# [Material provided]
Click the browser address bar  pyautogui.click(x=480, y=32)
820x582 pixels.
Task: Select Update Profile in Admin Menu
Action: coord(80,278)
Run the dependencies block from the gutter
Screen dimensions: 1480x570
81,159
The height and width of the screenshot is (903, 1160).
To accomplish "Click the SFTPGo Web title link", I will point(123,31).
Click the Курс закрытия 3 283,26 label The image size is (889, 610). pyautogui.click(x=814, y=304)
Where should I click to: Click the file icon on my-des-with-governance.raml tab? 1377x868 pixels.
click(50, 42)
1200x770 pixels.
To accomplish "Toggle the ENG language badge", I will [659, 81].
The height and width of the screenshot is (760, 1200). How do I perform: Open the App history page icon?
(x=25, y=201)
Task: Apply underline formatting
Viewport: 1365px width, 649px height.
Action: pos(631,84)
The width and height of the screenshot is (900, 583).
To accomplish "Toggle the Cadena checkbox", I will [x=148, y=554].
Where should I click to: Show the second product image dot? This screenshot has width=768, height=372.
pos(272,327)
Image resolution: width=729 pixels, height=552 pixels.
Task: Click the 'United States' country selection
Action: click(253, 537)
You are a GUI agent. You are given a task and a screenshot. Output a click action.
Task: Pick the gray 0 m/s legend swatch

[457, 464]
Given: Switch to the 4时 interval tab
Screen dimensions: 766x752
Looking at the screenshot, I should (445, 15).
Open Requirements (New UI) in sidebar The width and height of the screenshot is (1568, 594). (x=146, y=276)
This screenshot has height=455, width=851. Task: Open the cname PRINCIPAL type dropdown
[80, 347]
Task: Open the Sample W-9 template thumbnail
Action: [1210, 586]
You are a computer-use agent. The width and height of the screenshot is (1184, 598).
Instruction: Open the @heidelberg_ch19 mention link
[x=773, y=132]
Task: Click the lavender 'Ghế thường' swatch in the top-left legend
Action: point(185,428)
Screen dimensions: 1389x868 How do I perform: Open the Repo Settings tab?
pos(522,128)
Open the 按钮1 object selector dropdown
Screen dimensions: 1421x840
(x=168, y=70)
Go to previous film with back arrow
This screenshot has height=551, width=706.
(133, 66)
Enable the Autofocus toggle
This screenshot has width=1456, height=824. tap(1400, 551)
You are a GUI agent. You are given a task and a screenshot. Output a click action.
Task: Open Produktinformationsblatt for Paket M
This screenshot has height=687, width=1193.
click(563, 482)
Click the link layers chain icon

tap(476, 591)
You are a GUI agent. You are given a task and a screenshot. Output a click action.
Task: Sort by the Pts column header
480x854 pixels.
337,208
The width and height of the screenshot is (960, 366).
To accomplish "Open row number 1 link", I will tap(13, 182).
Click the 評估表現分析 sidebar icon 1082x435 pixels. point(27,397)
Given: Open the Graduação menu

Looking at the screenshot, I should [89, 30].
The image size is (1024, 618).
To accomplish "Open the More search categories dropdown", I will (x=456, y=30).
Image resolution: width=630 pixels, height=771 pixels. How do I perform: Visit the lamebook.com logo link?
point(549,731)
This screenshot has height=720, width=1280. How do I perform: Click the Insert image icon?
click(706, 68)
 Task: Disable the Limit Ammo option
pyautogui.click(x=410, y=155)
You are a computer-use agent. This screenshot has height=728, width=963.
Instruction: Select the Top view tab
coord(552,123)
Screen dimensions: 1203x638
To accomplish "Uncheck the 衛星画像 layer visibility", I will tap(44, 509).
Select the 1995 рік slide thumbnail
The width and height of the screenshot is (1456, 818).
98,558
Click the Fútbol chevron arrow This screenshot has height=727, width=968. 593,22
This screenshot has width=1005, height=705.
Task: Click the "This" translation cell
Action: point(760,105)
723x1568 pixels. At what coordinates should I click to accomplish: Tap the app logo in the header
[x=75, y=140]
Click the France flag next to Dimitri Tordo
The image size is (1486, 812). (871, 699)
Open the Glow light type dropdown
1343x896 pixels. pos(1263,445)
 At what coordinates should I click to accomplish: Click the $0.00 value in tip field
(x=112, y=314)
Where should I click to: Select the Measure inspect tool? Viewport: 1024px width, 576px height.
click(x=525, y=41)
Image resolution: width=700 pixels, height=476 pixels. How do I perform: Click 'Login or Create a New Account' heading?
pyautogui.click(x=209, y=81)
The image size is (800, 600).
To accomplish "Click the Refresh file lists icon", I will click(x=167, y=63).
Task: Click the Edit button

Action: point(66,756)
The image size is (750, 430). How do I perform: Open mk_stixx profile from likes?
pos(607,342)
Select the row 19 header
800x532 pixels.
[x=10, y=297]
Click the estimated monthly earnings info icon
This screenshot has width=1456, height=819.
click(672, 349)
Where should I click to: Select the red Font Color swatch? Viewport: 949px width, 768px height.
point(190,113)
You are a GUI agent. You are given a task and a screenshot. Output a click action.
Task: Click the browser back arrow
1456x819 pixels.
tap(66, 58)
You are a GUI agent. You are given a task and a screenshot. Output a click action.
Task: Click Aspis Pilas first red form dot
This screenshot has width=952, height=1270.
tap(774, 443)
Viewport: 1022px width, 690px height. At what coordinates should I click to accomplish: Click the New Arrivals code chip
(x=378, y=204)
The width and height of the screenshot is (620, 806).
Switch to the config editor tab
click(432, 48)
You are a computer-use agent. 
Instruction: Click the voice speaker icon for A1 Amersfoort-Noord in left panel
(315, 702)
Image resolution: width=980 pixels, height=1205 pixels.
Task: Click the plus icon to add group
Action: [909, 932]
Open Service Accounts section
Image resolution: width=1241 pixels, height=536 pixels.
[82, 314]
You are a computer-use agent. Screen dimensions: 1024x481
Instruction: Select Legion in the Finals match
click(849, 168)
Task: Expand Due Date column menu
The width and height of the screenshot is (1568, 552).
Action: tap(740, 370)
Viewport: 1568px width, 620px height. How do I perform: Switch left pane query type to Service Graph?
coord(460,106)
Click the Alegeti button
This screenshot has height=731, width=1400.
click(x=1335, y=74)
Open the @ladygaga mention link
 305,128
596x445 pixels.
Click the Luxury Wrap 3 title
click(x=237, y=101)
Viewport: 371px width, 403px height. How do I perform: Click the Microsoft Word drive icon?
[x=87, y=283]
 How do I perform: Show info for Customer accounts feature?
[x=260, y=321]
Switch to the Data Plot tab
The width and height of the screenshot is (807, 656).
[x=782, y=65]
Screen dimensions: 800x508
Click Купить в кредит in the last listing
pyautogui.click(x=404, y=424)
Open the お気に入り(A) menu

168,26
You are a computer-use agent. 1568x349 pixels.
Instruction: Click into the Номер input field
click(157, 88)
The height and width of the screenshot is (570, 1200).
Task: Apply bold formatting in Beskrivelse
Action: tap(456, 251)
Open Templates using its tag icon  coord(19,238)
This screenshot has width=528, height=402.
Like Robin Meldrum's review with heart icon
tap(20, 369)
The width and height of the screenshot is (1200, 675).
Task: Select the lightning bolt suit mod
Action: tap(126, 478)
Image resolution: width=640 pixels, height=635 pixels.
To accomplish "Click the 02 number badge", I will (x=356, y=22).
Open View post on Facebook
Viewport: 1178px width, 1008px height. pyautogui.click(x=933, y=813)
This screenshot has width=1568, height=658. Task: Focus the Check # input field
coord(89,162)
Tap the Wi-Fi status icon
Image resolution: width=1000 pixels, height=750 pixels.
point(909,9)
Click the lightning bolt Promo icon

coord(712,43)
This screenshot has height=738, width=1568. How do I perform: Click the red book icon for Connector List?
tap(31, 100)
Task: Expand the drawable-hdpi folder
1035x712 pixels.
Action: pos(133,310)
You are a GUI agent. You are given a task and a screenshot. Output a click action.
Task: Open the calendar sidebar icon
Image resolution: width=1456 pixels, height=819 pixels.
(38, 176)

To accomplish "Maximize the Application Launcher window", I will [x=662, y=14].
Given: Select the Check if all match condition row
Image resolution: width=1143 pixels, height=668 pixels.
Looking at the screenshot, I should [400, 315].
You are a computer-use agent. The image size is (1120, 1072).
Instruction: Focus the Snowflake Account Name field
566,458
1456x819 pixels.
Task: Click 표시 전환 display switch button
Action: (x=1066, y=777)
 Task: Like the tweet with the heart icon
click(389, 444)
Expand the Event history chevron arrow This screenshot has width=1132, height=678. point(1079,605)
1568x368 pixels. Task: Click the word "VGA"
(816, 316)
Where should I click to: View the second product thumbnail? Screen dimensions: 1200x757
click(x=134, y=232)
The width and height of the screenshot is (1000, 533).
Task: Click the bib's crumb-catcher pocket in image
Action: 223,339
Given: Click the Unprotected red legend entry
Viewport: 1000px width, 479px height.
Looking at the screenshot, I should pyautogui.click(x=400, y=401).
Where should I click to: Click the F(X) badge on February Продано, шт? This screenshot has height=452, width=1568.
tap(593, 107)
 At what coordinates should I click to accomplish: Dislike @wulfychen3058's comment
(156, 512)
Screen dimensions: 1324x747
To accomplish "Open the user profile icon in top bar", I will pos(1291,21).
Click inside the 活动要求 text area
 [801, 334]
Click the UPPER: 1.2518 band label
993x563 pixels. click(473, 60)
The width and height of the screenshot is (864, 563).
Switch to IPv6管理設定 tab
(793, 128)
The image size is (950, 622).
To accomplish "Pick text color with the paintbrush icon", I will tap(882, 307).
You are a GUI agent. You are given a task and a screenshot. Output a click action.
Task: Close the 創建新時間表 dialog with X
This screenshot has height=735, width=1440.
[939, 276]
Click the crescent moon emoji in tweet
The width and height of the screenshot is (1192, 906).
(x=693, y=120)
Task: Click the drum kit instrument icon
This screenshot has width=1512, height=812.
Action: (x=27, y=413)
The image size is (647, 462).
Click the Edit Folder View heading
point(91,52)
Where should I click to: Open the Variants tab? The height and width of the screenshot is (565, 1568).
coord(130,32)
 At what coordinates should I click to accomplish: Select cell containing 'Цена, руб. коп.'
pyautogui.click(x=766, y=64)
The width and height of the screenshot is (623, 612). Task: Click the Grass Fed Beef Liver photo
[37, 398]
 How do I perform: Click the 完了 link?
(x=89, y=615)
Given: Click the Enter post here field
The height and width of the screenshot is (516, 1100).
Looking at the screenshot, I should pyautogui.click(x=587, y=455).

# [Problem details]
Set down, please, the lines from the line holding "This screenshot has height=735, width=1440." through the final line of the data, exactly and with nothing added.

# [Answer space]
This screenshot has height=735, width=1440.
[939, 276]
Click the crescent moon emoji in tweet
The width and height of the screenshot is (1192, 906).
(x=693, y=120)
Task: Click the drum kit instrument icon
This screenshot has width=1512, height=812.
Action: (x=27, y=413)
The image size is (647, 462).
Click the Edit Folder View heading
point(91,52)
Where should I click to: Open the Variants tab? The height and width of the screenshot is (565, 1568).
coord(130,32)
 At what coordinates should I click to accomplish: Select cell containing 'Цена, руб. коп.'
pyautogui.click(x=766, y=64)
The width and height of the screenshot is (623, 612). Task: Click the Grass Fed Beef Liver photo
[37, 398]
 How do I perform: Click the 完了 link?
(x=89, y=615)
Given: Click the Enter post here field
The height and width of the screenshot is (516, 1100).
Looking at the screenshot, I should pyautogui.click(x=587, y=455).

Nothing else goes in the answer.